The differences in U.S. life expectancy are so large it's as if the population lives in separate Americas instead of one.
Nearly two decades ago, a team of researchers published the landmark "Eight Americas" study, which examined drivers of U.S. health inequities between 1982 and 2001 by dividing the U.S. population into groups based on geography, race, income, and other factors.
A new research study, published this month by the University of Washington and the Council on Foreign Relations, revisits that landmark research project, adding two new "Americas" to account for Latino populations.
This new study finds that U.S. life expectancy disparities have grown over the last two decades between 2001 and 2021, with the differences between the best and worst of those "Americas" increasing from 12.6 years in 2000 to 20.4 years in 2021. COVID-19 exacerbated this divide, but gaps in longevity had already been growing before the pandemic hit.
- The life expectancy of Asian Americans has steadily improved since 2001 to an average of 84.0—the highest life expectancy of all the "Americas."
- American Indian and Alaska Natives (AIAN) in the western United States experienced the greatest decline in life expectancy before COVID-19 and the largest drop in longevity after the pandemic began. Their average life expectancy—63.6 years—is more than two decades shorter than for Asian Americans. For comparison, that is the same difference that existed between the average life expectancy in Afghanistan (63.0 years) and Japan (84.0 years) in 2022.

* **Task A**
List every average life expectancy figure in the passage on U.S. life expectancy gaps, along with the group or country it belongs to.
* **Task B**
According to the passage on U.S. life expectancy gaps, how large was the difference between the best and worst "Americas" in 2021?

* **Input data**
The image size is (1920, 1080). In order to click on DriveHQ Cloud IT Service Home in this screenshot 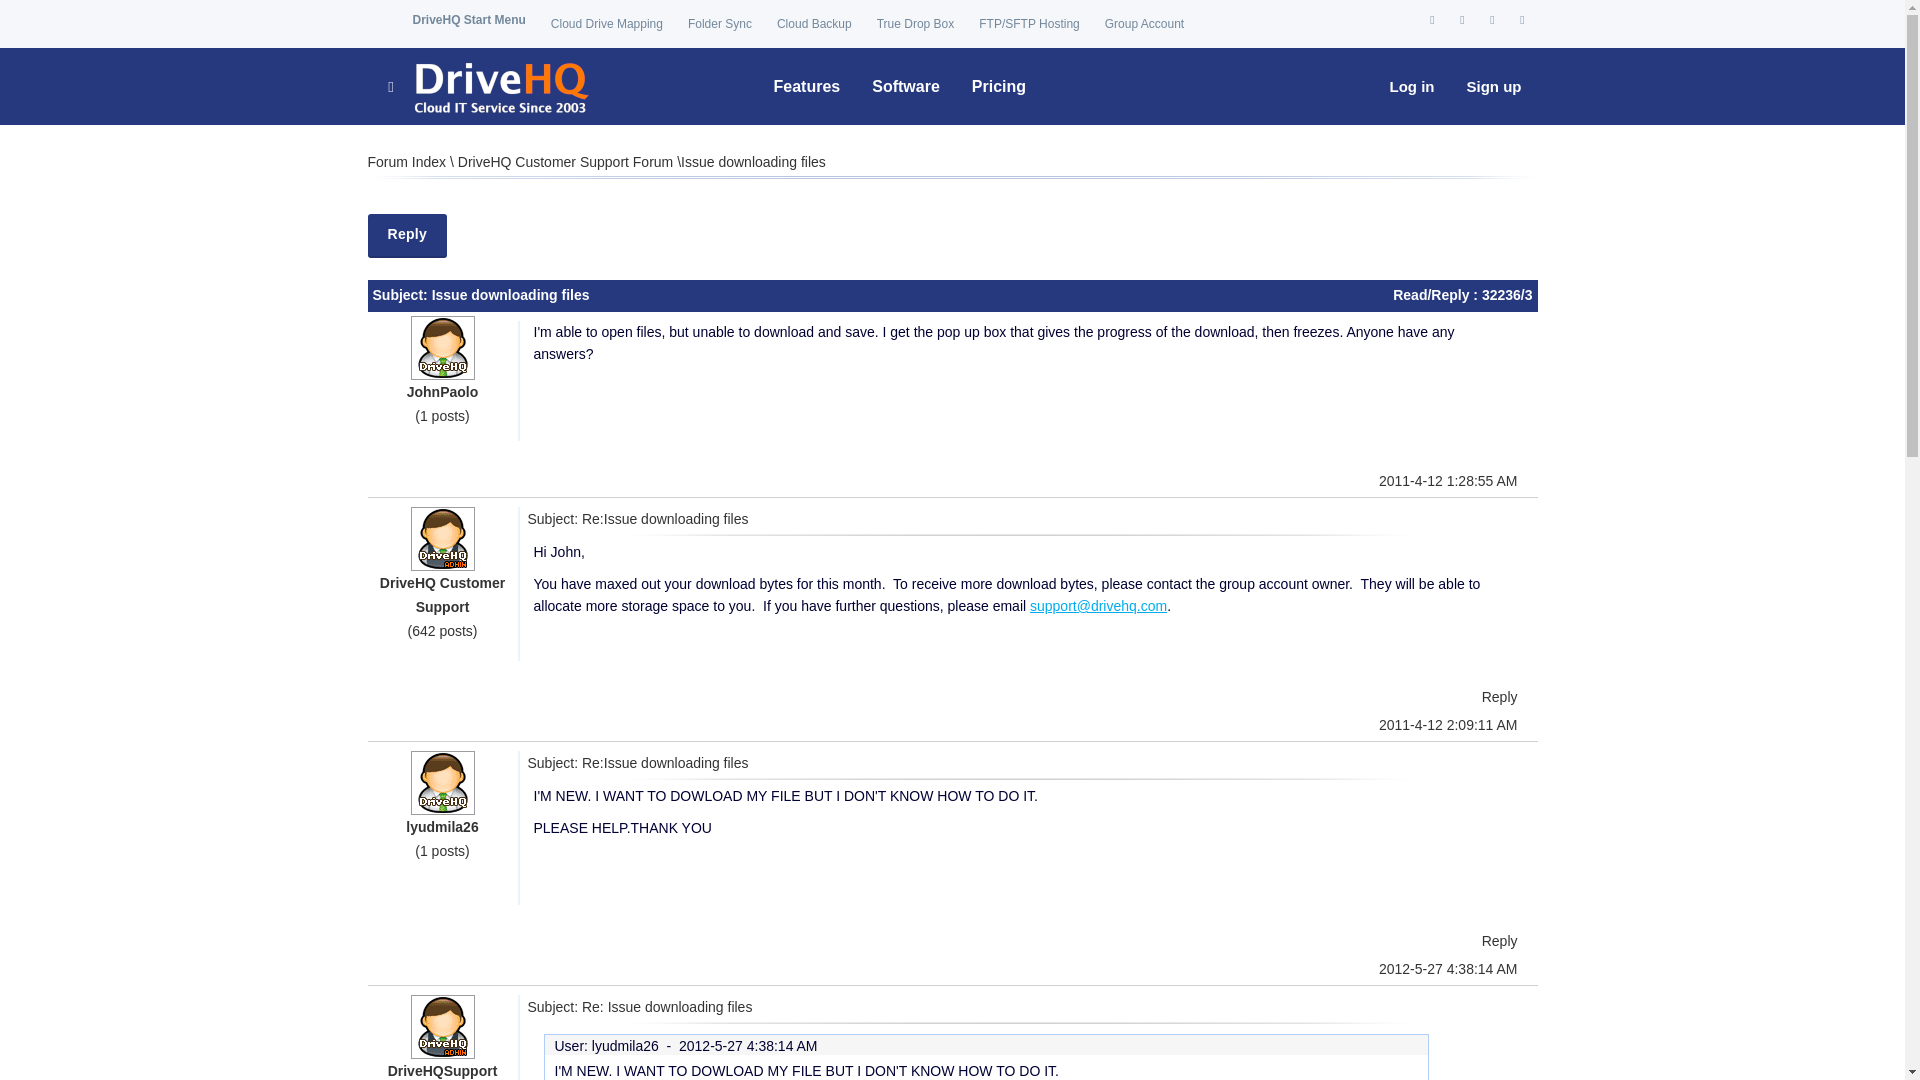, I will do `click(487, 86)`.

* **Exercise response A**
- Asian Americans: 84.0
- American Indian and Alaska Natives (AIAN) in the western United States: 63.6 years
- Afghanistan (2022): 63.0 years
- Japan (2022): 84.0 years

* **Exercise response B**
20.4 years.